My point is that my own experience of knowing you through the blog (which vastly expands my grad-student-friend experience) is reflective of the persistence and (growing influence) of “the archived self” which seems to live and breathe on the Net in a way that continues to astonish me.

The bears a particular resonance for me because I’ve just this week started a new project, about which I won’t go into too much detail for fear of killing it, that I’m thinking of under the tentative title “The Archive.” And it’s precisely about this experience of encountering in the archive the traces of a person that one thought one knew, only to discover how much more to that person there is, how much can be learned from the archive, and how many small gaps and bits of unknowableness the archive reveals.

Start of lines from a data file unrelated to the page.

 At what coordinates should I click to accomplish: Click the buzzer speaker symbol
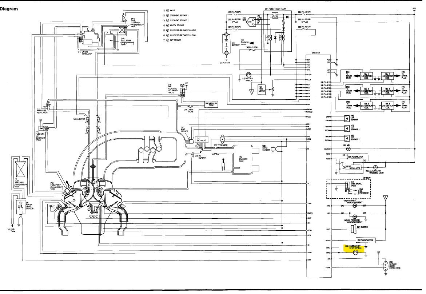tap(354, 229)
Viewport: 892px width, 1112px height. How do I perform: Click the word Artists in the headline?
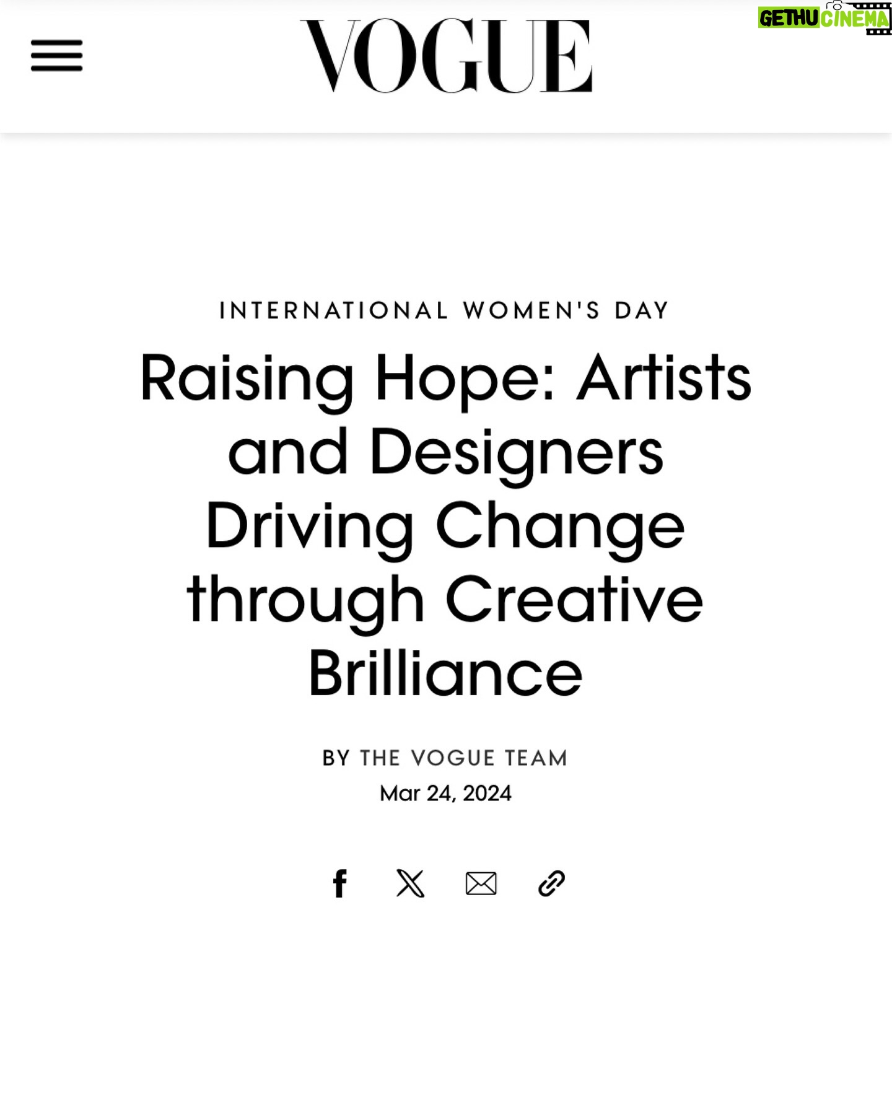pos(664,378)
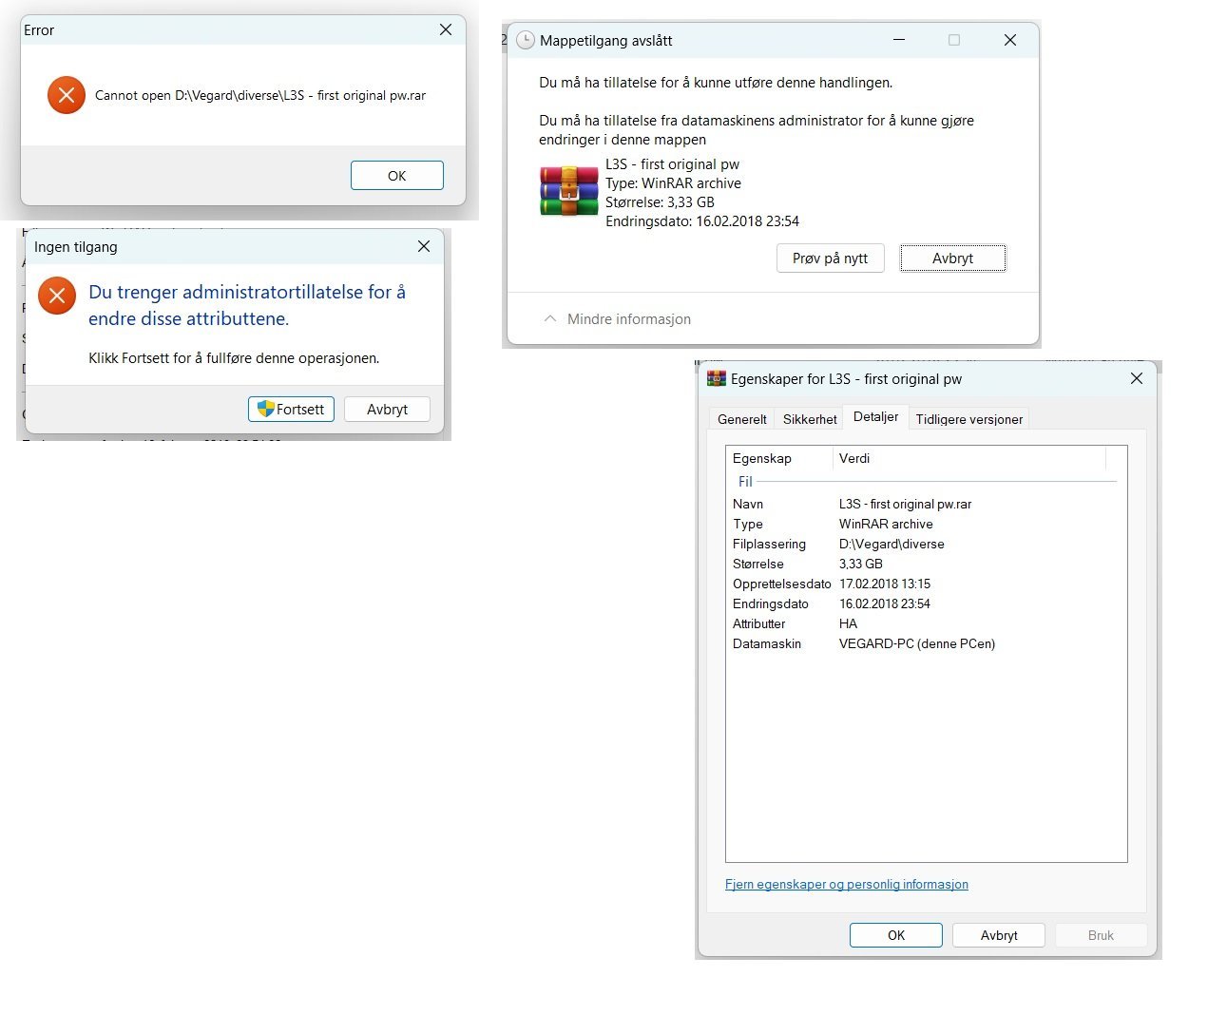Screen dimensions: 1208x1015
Task: Click the red error icon in Error dialog
Action: (67, 94)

Again, I don’t want to give up too many details yet — the project has miles to go before it’ll see the light of day. But here’s a question that you (collectively) might be able to help me answer. If you were creating a fictional archive, of a fictional family, and needed fictional family photos to include in it, how would you go about producing them? There are sites around such as this one that archive old photos submitted to them. There’s also the flea-market route. I don’t need many photos — the paucity of available information is part of the point — but they do need to be pretty consistent, and they need to not get me sued.

Asking such a question is not the best way, I realize, of thinking through the ideas that BT raises — but I hope that the project will do so, and that’s of course where my brain is right now.